Sign language is a complex and essential form of communication for people who are deaf or hard of hearing. It uses hand movements, facial expressions, and body language to express detailed meanings. American Sign Language (ASL) is a prime example of this, with its unique grammar and syntax.
Sign language isn’t the same everywhere; different countries and regions have their own versions, each with its own rules and vocabulary, showcasing the rich diversity of sign languages around the world.
Efforts are underway to create systems that can translate sign language hand gestures into text or spoken language instantly. Such systems are crucial for improving communication accessibility for the deaf or hard-of-hearing community, enabling more inclusive interactions.
Researchers from Florida Atlantic University’s College of Engineering and Computer Science have undertaken a groundbreaking study to recognize ASL alphabet gestures using computer vision. They developed a unique dataset of 29,820 static images of ASL hand gestures. Each image was marked with 21 key points on the hand using MediaPipe, providing detailed information about its structure and position.
These annotations significantly enhanced the accuracy of YOLOv8, a deep learning model, by helping it detect subtle differences in hand gestures more effectively.
The study’s findings, published in the Elsevier journal Franklin Open, show that using detailed hand pose information improved the model’s ability to detect ASL gestures accurately. By combining MediaPipe for tracking hand movements with YOLOv8 for training, the researchers created a powerful system for recognizing ASL alphabet gestures with high precision.

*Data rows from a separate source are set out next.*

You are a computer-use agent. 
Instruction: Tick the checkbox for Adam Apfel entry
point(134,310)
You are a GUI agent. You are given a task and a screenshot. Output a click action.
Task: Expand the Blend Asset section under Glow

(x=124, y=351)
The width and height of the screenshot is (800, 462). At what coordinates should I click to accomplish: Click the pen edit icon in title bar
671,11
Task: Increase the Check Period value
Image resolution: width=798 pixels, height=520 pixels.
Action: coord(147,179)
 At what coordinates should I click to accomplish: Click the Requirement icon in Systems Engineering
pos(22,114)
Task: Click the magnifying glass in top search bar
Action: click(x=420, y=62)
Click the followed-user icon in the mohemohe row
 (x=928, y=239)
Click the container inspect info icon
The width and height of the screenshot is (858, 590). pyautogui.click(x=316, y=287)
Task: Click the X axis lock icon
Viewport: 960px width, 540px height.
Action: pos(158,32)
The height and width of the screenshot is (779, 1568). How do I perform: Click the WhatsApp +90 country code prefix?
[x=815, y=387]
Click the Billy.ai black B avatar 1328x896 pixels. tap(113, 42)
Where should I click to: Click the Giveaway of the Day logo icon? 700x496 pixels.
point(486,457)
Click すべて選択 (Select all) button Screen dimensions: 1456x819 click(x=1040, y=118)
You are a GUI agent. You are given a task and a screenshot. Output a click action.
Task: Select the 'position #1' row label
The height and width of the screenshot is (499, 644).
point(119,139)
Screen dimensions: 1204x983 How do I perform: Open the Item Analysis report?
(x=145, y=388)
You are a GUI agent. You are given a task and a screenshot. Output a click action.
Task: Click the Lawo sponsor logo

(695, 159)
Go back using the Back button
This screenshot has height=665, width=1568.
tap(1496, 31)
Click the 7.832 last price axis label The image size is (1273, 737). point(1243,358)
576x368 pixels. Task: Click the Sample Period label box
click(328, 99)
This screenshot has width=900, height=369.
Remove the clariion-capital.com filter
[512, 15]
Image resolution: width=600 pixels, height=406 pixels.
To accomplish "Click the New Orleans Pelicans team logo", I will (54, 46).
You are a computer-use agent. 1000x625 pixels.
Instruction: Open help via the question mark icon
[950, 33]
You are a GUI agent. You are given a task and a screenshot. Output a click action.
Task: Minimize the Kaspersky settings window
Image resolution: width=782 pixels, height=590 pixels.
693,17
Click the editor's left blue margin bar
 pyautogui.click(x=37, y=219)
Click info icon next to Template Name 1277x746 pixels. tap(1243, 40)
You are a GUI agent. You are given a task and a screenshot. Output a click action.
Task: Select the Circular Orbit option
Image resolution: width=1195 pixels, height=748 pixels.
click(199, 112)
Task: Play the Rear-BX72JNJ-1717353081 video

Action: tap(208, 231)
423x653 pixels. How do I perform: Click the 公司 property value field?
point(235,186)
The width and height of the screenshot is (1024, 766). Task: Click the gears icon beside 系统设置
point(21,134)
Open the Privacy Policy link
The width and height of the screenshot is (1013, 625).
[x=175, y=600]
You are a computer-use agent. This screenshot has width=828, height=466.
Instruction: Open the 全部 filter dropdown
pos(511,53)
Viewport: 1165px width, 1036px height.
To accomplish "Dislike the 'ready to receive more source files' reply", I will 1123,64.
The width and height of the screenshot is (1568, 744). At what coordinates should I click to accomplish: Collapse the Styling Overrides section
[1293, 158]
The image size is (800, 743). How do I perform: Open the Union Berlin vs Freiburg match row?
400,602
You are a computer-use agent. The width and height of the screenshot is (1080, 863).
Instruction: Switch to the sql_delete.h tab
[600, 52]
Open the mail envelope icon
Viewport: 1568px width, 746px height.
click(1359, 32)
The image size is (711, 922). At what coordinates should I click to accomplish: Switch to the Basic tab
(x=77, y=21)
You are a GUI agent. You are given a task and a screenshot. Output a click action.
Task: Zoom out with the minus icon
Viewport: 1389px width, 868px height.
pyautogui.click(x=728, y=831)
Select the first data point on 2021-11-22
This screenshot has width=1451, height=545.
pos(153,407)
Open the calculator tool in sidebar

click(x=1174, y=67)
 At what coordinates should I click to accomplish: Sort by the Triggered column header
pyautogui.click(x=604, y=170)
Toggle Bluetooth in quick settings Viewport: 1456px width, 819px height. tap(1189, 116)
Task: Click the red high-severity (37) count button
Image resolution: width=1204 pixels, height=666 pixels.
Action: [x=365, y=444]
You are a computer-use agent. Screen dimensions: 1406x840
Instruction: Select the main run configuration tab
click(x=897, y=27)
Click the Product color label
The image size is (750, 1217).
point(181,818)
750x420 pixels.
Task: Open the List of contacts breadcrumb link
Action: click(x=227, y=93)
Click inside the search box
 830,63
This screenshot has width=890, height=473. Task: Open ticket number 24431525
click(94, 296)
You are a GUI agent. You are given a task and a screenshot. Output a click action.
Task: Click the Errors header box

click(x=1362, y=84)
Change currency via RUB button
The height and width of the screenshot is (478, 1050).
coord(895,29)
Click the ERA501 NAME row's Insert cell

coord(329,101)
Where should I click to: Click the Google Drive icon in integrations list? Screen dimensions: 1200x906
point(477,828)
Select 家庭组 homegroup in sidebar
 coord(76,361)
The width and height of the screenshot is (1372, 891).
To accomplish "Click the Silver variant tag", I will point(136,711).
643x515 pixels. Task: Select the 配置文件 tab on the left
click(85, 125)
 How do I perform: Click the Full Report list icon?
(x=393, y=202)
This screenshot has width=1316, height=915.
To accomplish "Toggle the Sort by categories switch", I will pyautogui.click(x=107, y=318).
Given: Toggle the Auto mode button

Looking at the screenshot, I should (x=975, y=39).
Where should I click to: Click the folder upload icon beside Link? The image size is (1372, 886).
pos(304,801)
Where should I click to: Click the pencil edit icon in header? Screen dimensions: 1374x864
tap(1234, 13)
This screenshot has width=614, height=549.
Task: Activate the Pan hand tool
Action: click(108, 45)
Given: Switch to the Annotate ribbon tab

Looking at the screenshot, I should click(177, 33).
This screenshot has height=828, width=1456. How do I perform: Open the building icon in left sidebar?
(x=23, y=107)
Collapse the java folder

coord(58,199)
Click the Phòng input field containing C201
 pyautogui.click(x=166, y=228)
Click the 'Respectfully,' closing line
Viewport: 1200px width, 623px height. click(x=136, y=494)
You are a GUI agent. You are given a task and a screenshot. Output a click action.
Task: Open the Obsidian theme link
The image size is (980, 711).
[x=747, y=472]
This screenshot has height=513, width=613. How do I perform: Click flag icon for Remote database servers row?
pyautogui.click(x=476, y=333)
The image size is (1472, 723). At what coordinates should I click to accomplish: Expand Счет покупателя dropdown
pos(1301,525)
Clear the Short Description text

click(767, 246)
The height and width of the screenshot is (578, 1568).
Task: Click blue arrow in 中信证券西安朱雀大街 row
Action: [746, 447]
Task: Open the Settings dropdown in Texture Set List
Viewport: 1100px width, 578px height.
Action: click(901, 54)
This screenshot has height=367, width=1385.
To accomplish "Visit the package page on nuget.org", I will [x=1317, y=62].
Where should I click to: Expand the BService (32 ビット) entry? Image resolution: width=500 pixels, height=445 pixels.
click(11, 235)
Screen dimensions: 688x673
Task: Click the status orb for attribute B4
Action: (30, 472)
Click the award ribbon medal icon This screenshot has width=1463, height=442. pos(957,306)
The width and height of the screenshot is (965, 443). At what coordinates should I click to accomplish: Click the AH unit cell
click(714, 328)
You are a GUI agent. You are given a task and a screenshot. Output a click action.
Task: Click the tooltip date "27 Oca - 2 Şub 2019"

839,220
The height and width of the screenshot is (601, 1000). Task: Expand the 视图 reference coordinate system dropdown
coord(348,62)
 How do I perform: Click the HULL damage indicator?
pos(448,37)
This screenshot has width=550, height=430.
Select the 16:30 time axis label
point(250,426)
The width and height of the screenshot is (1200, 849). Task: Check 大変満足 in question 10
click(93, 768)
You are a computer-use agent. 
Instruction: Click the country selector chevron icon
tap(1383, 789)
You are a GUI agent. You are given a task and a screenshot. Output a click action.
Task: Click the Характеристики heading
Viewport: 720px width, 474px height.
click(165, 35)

“The combination of MediaPipe and YOLOv8, along with careful tuning of hyperparameters, represents a groundbreaking and innovative approach,” said Bader Alsharif, the study’s first author and a Ph.D. candidate at FAU. “This method hasn’t been explored in previous research, making it a promising new direction for future advancements.”
The model achieved an impressive 98% accuracy, with a recall rate of 98% and an overall performance score (F1 score) of 99%. It also attained a mean Average Precision (mAP) of 98% and a detailed mAP50-95 score of 93%, demonstrating its reliability and precision in recognizing ASL gestures.
“Our research shows that our model can accurately detect and classify ASL gestures with very few mistakes,” Alsharif noted. “The findings emphasize the system’s robustness and its potential use in practical, real-time applications, allowing for more intuitive human-computer interaction.”
The integration of landmark annotations from MediaPipe into the YOLOv8 training process significantly enhanced both the accuracy of bounding boxes and gesture classification, enabling the model to capture subtle variations in hand poses. This two-step approach of landmark tracking and object detection was essential for ensuring the system’s high accuracy and efficiency in real-world scenarios. The model’s ability to maintain high recognition rates even with varying hand positions and gestures highlights its strength and adaptability.
“Our research illustrates the potential of combining advanced object detection algorithms with landmark tracking for real-time gesture recognition, providing a reliable solution for ASL interpretation,” said Mohammad Ilyas, Ph.D., a co-author and professor at FAU. “The success of this model is largely due to the careful integration of transfer learning, meticulous dataset creation, and precise tuning of hyperparameters, leading to a highly accurate and reliable system for recognizing ASL gestures, marking a significant milestone in assistive technology.”
Future work will focus on expanding the dataset to include more hand shapes and gestures to enhance the model’s ability to differentiate between visually similar gestures, further improving recognition accuracy. Additionally, optimizing the model for use on edge devices will be a priority, ensuring it maintains real-time performance in resource-limited environments.
“By advancing ASL recognition, this work contributes to developing tools that enhance communication for the deaf and hard-of-hearing community,” said Stella Batalama, Ph.D., dean of FAU’s College of Engineering and Computer Science. “The model’s ability to interpret gestures accurately paves the way for more inclusive solutions that support accessibility, making daily interactions in education, healthcare, or social settings more seamless and effective for those who rely on sign language. This progress holds great promise for fostering a more inclusive society by reducing communication barriers.”
The study’s co-author is Easa Alalwany, Ph.D., a recent graduate of FAU’s College of Engineering and Computer Science and an assistant professor at Taibah University in Saudi Arabia.